CMW/C/SR.994 juin 2009

Original: FRANÇAIS

COMITÉ POUR LA PROTECTION DES DROITS DE TOUS LES TRAVAILLEURSMIGRANTS ET DES MEMBRES DE LEUR FAMILLE

Dixième session

COMPTE RENDU ANALYTIQUE DE LA PREMIÈRE PARTIE (PUBLIQUE)*DE LA 99e SÉANCE

tenue au Palais Wilson, à Genève,le lundi 20 avril 2009, à 15 heures

Président: M. EL JAMRI (Maroc)

SOMMAIRE

EXAMEN DES RAPPORTS PRÉSENTÉS PAR LES ÉTATS PARTIES CONFORMÉMENT À L’ARTICLE 73 DE LA CONVENTION (suite)

Dialogue avec les institutions nationales de promotion et de protection des droits de l’homme et avec les organisations non gouvernementales sur le rapport initial des Philippines

La séance est ouverte à 15 h 20.

EXAMEN DES RAPPORTS PRÉSENTÉS PAR LES ÉTATS PARTIES CONFORMÉMENT À L’ARTICLE 73 DE LA CONVENTION (point 3 de l’ordre du jour) (suite)

Dialogue avec les institutions nationales de promotion et de protection des droits de l’homme et avec les organisations non gouvernementales sur le rapport initial des Philippines

1.Mme CARDONA (Commission des droits de l’homme des Philippines) dit que celle-ci est pleinement conforme aux Principes concernant le statut des institutions nationales pour la promotion et la protection des droits de l’homme (Principes de Paris) et, en tant que telle, a été accréditée avec le statut «A» par le Comité international de coordination des institutions nationales de promotion et de protection des droits de l’homme. Les Philippines sont l’un des principaux pays d’origine des travailleurs migrants. La loi de la République no 8042 de 1995, tout en reconnaissant l’importance pour l’économie nationale des envois de fonds des travailleurs migrants philippins, dispose que l’État ne promeut pas l’emploi de ses ressortissants à l’étranger comme moyen de soutenir la croissance économique et d’assurer le développement du pays. Or, le décret présidentiel no 247 du 2 décembre 2008 charge l’Agence philippine pour l’emploi outre-mer d’explorer autant que faire se peut les possibilités d’emploi pour les Philippins expatriés sur les marchés étrangers. Ce texte représente une importante source de préoccupation pour les travailleurs migrants philippins, compte tenu du fait que les garanties relatives à la protection de leurs droits sont faibles. Qualifiés de «nouveaux héros», ils restent l’une des catégories vulnérables de la population. La Commission recommande que la loi de la République no 8042 soit révisée afin que les dispositions de la Convention soient systématiquement prises en compte et que les droits des travailleurs migrants philippins et des membres de leur famille soient mieux protégés.

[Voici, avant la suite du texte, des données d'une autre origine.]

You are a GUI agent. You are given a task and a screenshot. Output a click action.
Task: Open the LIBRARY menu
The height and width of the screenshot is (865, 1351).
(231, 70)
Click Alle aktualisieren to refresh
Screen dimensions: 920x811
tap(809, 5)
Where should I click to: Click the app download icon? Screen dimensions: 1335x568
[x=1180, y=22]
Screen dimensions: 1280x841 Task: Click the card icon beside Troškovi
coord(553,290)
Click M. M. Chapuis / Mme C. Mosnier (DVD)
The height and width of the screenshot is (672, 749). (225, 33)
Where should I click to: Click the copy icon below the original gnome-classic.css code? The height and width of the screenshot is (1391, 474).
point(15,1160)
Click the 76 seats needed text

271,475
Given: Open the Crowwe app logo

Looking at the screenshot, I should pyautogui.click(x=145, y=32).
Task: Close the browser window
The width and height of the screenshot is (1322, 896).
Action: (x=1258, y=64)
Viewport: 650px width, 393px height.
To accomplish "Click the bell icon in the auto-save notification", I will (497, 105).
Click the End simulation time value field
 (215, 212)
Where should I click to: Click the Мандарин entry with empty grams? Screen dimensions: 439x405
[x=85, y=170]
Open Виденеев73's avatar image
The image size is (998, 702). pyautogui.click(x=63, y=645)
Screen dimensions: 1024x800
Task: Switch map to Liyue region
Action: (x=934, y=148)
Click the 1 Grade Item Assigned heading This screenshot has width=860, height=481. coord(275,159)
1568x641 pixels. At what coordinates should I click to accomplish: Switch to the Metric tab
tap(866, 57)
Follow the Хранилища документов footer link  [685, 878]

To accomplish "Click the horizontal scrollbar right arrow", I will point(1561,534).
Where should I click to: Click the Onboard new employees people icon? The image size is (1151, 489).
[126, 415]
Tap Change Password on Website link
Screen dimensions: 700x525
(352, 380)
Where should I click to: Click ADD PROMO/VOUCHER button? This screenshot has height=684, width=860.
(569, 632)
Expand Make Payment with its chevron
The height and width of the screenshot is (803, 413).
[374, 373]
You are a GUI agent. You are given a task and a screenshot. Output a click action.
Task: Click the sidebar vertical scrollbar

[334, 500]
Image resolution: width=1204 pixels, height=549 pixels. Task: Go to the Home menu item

2.La Commission note le peu de coordination existant entre les administrations s’occupant des travailleurs migrants, telles que le Ministère des affaires étrangères, le Ministère du travail et de l’emploi, l’Agence philippine pour l’emploi outre-mer et le Bureau de l’immigration et des expulsions. En effet, ayant été saisie par plusieurs travailleurs migrants philippins, confrontés à l’interdiction totale de se rendre au Nigéria, bien que détenteurs d’un permis de travail ou de résidence dans ce pays, la Commission s’est efforcée de déterminer quelle était l’autorité chargée de promulguer et de supprimer ces interdictions et d’en définir les principes directeurs. Or, aucune des administrations susmentionnées n’a revendiqué la responsabilité de cette interdiction. Pour la Commission, l’interdiction totale de se rendre au Nigéria n’est pas justifiée, notamment pour les raisons suivantes: elle ne tient pas compte de l’avis des personnes concernées; elle s’applique à l’ensemble du territoire nigérian alors qu’elle aurait pu ne porter que sur les régions, telles que le delta du Niger, où les risques pour les marins sont réels; les travailleurs touchés par l’interdiction ne peuvent exercer leurs droits de travailler, de quitter le pays et d’être réunis avec leur famille; l’interdiction accroît les risques de corruption. Mme Cardona prie le Comité de recommander au Gouvernement de définir des critères raisonnables et objectifs pour les interdictions de voyager ainsi que des principes directeurs concernant leur application et leur suppression, et d’assurer une bonne coordination des actions, décisions et programmes de tous les organismes chargés de la promotion et de la protection des droits des travailleurs migrants.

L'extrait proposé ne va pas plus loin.